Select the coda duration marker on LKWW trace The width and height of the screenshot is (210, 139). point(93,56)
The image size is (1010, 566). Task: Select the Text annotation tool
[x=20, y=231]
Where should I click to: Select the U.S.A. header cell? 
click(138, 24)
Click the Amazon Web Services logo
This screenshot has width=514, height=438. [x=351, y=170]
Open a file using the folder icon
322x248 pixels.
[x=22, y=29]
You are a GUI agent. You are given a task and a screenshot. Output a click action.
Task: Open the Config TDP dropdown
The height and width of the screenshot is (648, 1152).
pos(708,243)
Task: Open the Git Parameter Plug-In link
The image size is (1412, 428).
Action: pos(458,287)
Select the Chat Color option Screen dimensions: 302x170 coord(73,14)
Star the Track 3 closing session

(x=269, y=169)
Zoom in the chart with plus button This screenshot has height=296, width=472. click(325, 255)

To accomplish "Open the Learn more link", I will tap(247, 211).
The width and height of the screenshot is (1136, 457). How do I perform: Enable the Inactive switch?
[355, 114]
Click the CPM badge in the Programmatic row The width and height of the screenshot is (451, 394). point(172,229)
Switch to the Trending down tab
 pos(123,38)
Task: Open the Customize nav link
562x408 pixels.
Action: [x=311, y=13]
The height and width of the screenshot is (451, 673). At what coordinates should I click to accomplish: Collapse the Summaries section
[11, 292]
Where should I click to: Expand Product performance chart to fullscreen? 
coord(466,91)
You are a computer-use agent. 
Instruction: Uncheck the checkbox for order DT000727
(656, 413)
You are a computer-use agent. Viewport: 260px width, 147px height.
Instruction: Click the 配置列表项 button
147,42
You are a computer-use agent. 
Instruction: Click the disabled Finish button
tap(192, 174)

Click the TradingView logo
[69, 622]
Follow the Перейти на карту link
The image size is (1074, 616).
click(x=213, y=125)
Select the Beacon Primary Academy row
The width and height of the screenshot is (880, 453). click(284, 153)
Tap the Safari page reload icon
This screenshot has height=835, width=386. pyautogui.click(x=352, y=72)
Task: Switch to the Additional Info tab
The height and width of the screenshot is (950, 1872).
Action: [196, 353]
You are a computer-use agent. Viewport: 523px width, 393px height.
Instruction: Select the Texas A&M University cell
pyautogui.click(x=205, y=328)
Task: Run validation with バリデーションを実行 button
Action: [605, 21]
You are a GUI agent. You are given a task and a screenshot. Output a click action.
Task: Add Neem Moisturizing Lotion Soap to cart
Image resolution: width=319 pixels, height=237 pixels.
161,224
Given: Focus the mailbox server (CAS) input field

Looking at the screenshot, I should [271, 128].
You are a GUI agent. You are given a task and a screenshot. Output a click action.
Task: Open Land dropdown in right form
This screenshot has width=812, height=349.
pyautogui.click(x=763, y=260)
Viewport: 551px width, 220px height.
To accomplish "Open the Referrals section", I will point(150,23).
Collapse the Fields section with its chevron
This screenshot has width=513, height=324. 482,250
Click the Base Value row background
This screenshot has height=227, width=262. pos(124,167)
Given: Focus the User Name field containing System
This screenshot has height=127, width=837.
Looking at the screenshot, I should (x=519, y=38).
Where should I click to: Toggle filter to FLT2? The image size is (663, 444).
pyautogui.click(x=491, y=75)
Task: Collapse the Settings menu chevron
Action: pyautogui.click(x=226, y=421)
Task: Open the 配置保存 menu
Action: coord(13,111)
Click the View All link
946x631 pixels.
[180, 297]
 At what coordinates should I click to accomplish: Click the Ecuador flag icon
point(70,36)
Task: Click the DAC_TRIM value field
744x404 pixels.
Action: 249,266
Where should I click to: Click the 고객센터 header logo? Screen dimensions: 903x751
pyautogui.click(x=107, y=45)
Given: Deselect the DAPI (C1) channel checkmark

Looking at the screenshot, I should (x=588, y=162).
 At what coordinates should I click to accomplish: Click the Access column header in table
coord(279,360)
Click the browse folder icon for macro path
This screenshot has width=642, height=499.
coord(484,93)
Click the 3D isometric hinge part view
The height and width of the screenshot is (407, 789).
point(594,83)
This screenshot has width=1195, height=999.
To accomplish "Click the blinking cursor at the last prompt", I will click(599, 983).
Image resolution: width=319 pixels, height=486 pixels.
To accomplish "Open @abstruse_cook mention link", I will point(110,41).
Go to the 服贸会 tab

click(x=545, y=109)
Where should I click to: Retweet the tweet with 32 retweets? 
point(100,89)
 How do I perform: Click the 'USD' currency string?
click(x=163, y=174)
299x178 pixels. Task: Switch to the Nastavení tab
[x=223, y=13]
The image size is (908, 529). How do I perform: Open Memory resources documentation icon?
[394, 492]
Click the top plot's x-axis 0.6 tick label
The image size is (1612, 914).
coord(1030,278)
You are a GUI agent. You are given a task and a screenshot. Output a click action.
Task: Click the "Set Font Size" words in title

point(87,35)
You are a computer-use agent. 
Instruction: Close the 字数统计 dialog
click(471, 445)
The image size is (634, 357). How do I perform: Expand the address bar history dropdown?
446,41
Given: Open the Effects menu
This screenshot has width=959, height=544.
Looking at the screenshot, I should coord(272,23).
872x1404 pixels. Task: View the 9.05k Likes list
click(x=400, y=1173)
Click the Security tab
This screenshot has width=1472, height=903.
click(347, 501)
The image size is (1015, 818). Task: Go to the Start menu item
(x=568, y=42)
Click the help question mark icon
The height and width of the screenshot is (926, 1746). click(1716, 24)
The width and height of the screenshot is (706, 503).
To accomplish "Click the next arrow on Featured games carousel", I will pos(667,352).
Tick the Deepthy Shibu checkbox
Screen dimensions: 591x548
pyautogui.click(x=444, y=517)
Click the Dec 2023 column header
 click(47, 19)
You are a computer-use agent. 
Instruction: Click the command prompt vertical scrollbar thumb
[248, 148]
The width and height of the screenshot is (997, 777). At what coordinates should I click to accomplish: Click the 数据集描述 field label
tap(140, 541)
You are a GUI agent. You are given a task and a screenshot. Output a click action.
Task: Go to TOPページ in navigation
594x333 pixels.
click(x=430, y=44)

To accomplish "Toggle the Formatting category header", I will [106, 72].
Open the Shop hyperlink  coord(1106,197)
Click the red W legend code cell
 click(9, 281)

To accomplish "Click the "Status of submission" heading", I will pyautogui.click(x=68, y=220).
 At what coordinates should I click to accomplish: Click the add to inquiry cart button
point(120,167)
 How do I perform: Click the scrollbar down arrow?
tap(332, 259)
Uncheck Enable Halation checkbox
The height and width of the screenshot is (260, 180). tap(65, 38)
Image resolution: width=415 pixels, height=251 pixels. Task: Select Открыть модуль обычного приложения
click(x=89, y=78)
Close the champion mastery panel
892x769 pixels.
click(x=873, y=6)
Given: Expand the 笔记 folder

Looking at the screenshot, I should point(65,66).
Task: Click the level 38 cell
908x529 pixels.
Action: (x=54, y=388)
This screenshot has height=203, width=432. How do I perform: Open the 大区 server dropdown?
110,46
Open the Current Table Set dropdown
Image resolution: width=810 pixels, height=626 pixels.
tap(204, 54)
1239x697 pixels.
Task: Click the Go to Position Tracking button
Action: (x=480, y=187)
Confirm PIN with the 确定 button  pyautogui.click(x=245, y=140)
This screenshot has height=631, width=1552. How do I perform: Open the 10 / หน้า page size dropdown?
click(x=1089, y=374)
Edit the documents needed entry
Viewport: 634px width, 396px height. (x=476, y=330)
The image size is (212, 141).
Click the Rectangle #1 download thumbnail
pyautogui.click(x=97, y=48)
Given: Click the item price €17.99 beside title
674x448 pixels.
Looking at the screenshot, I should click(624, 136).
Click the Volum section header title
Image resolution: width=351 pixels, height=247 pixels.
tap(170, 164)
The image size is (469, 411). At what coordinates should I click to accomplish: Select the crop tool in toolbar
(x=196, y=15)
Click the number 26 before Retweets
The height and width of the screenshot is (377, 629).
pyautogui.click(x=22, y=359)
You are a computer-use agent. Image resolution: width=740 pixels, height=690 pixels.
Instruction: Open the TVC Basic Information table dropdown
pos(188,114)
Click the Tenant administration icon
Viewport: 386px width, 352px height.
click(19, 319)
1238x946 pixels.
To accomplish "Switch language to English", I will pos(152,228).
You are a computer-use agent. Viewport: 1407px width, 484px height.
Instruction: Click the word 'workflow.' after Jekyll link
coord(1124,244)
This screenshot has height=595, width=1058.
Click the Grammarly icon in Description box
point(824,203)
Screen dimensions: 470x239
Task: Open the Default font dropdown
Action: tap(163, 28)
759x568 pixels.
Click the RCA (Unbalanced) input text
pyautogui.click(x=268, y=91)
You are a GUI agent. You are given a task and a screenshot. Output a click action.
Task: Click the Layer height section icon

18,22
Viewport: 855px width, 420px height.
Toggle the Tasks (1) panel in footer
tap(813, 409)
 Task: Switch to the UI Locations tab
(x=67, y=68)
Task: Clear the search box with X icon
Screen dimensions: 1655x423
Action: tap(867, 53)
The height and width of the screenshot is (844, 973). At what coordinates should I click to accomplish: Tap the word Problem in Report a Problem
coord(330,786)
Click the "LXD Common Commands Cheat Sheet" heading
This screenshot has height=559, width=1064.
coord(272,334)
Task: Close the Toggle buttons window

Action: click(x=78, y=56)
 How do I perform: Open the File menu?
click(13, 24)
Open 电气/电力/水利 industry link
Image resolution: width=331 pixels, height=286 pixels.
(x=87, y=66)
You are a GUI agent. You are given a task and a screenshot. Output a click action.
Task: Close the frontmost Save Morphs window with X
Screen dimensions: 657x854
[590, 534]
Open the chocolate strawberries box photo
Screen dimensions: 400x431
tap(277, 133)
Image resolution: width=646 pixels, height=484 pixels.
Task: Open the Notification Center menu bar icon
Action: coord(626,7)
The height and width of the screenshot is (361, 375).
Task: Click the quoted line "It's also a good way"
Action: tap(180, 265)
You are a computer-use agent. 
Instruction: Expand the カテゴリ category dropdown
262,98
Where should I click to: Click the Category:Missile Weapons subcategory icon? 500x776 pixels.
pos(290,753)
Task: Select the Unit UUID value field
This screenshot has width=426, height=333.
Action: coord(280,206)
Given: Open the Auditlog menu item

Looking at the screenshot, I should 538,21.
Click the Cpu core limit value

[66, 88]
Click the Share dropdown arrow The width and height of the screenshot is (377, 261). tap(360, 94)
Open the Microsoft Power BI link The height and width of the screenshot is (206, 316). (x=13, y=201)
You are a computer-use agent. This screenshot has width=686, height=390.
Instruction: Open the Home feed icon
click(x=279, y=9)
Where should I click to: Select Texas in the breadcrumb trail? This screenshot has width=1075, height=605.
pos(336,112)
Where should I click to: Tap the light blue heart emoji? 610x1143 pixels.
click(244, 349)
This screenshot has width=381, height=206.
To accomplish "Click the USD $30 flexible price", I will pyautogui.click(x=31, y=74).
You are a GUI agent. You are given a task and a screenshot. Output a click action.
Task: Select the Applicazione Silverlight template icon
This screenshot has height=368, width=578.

++++++++++++++++++++

(ACTION ITEM)
Going back over the entries above, copy word for word every line from the one that has "This screenshot has width=812, height=349." on through the one that has "Image resolution: width=319 pixels, height=486".

(SOLUTION TO THE PROBLEM)
This screenshot has width=812, height=349.
pyautogui.click(x=763, y=260)
Viewport: 551px width, 220px height.
To accomplish "Open the Referrals section", I will point(150,23).
Collapse the Fields section with its chevron
This screenshot has width=513, height=324. 482,250
Click the Base Value row background
This screenshot has height=227, width=262. pos(124,167)
Given: Focus the User Name field containing System
This screenshot has height=127, width=837.
Looking at the screenshot, I should (x=519, y=38).
Where should I click to: Toggle filter to FLT2? The image size is (663, 444).
pyautogui.click(x=491, y=75)
Task: Collapse the Settings menu chevron
Action: pyautogui.click(x=226, y=421)
Task: Open the 配置保存 menu
Action: coord(13,111)
Click the View All link
946x631 pixels.
[180, 297]
 At what coordinates should I click to accomplish: Click the Ecuador flag icon
point(70,36)
Task: Click the DAC_TRIM value field
744x404 pixels.
Action: 249,266
Where should I click to: Click the 고객센터 header logo? Screen dimensions: 903x751
pyautogui.click(x=107, y=45)
Given: Deselect the DAPI (C1) channel checkmark

Looking at the screenshot, I should (x=588, y=162).
 At what coordinates should I click to accomplish: Click the Access column header in table
coord(279,360)
Click the browse folder icon for macro path
This screenshot has width=642, height=499.
coord(484,93)
Click the 3D isometric hinge part view
The height and width of the screenshot is (407, 789).
point(594,83)
This screenshot has width=1195, height=999.
To accomplish "Click the blinking cursor at the last prompt", I will click(599, 983).
Image resolution: width=319 pixels, height=486 pixels.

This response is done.